The New York Times is reporting a split in the Congressional Black Caucus over legislation that bans certain types of cigarettes.
Right now, tobacco is not regulated by the Food and Drug Administration. This means the FDA has limited authority to control the content and sale of cigarettes and other tobacco products. A bill in Congress would provide that authority, but some compromises have been made on this. One such compromise is that although the bill bans flavored cigarettes, menthol cigarettes are exempted from the ban. As noted in the Times article
…the menthol exemption was seen as a necessary compromise to win broad backing for the legislation… the legislation in its current form, with the menthol exemption, has broad support in the House. It also has the backing of many health groups, as well as the nation’s biggest cigarette company, Philip Morris USA, whose support is considered crucial for passage. The company makes Marlboro Menthol, the second-biggest menthol brand.
But menthol has become a politically charged subject in Washington because an estimated 75 percent of black smokers choose mentholated brands. Scientists have long wondered whether menthol might play a role in the disproportionate share of smoking-related cancer among African-Americans…
Caucus Chair Carolyn Cheeks Kilpatrick says… (CBC) members… are deeply divided on the subject. “The caucus is split,” she said. “We do want to see menthol regulated, but we’re convinced that eliminating or prohibiting menthol would be a killer for the bill.”
Philip Morris over the years has been one of the biggest contributors to the caucus’s nonprofit Congressional Black Caucus Foundation. That financial support, in some years exceeding $250,000, and lesser amounts at times from other cigarette makers, has been the reason some critics perceived an alliance between big tobacco and African-American members of Congress, some of whom were willing to help fend off antitobacco efforts.

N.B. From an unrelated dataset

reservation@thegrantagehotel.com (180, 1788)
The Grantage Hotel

Meanwhile, The Hill has a story about CBC members in potentially tough primary races who are hoping to get Barack Obama’s endorsement. Congressman Ed Towns of Brooklyn, NY is in trouble for supporting Hillary Clinton in the primaries, and it appears voters are becoming discontented with him. Congresswoman Carolyn Kilpatrick has been tainted by a scandal involving her son, Kwame Kilpatrick, who is the mayor of Detroit. William Jefferson, the congressman from New Orleans, has been indicted on federal corruption charges.